When comparing groups, ask:

  • Are differences consistent across subjects or driven by a few profiles?
  • Are covariates correlated (potential confounding)?
  • Do differences appear in shape (phase timing/slopes) or just level?
  • Would a log scale make interpretation clearer for later-time behavior?
  • Is the observed pattern large relative to within-group variability?

Strategies

  • Start with covariate distributions (hist/density).
  • Add continuous vs categorical checks (e.g., WT by SEX).
  • Use a pairs plot to screen continuous covariates for redundancy.
  • Use transparency and faceting to handle large N.
  • Treat stratified plots as hypothesis generators, not proofs.
  • Write down both a hypothesis and a potential confounder.

Common Mistakes

  • Not creating a subject-level covariate table before plotting (using repeated rows instead).
  • Defining groups inconsistently or opaquely (e.g., unclear cut points for bins).
  • Changing multiple aesthetics or stratification choices at once, making plots hard to interpret.
  • Overloading a single plot with too many visual encodings (color, linetype, shape).
  • Not labeling groups clearly, making stratified comparisons confusing.
  • Skipping simple plots (e.g., histograms, scatterplots) and jumping directly to complex stratification.
  • Not stating the question or comparison before building a stratified plot.

Practice Problems

  1. Plot the distribution of AGE and LBM (subject-level).
  2. Make AGE_GROUP bins that are different from the lesson (your choice) and re-run the stratification.
  3. Create a scatterplot of WT vs LBM. What do you notice?
  4. Create a pairs plot for HT, WT, BSA, and LBM.
  5. Make a continuous-vs-categorical plot of AGE by SEX.
  6. Stratify profiles by AGE_GROUP using facet_wrap().
  7. Create a plot that uses color for one covariate and linetype or shape for another.
  8. Write one modeling hypothesis and one confounding concern suggested by your plots.

# 1) AGE distribution
ggplot(subj, aes(AGE)) +
  geom_histogram(bins = 20) +
  theme_minimal()

# LBM distribution
ggplot(subj, aes(LBM)) +
  geom_histogram(bins = 20) +
  theme_minimal()

# 4) Pairs plot (example subset)
GGally::ggpairs(subj %>% select(HT, WT, BSA, LBM))

# 5) AGE by SEX
ggplot(subj, aes(SEX, AGE)) +
  geom_boxplot(outlier.shape = NA, alpha = 0.5) +
  geom_jitter(width = 0.12, height = 0, alpha = 0.7) +
  theme_minimal()

# 6) Facet by AGE_GROUP
ggplot(remi_obs, aes(TIME, DV, group = ID)) +
  geom_line(alpha = 0.18, color = "grey40") +
  facet_wrap(~ AGE_GROUP) +
  theme_minimal()

# 7) Two covariates via two aesthetic channels
ggplot(remi_obs, aes(TIME, DV, group = ID, color = WT_GROUP, linetype = AGE_GROUP)) +
  geom_line(alpha = 0.20) +
  theme_minimal()


Summary

In this lesson, you practiced stratification as an interpretive layer using a real covariate-rich PMx dataset:

  • You built a subject-level covariate table (subj).
  • You explored covariate distributions with histograms and densities.
  • You checked covariate relationships (including a pairs plot) to guard against confounding.
  • You visualized continuous-vs-categorical relationships (e.g., WT by SEX).
  • You stratified concentration–time profiles using color, facet_wrap, and facet_grid.

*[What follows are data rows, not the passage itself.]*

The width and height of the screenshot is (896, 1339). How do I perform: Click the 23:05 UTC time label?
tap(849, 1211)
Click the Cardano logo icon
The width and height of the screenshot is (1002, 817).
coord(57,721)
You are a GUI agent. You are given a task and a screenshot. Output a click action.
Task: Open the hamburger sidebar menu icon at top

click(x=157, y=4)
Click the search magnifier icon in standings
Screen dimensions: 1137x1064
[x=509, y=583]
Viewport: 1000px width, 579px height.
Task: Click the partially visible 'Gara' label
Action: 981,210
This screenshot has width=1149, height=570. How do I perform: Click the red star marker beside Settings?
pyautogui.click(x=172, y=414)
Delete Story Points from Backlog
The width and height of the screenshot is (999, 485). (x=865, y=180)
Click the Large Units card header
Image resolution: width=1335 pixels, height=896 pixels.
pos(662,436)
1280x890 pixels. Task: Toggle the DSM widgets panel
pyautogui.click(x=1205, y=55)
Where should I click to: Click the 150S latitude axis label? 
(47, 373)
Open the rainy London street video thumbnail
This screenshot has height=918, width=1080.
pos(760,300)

The key PMx habit is not “make more plots.”
It is: use plots to generate hypotheses — and check covariates for correlation before you believe the story.


  • Plot covariates before stratifying profiles.
  • Use pairs plots to screen continuous covariates for redundancy.
  • Use boxplots + jitter for continuous-vs-categorical checks.
  • With large N, use transparency (alpha) aggressively.
  • If covariates are correlated, interpret group differences cautiously.
  • Write down: “What would I test?” and “What could confound this?”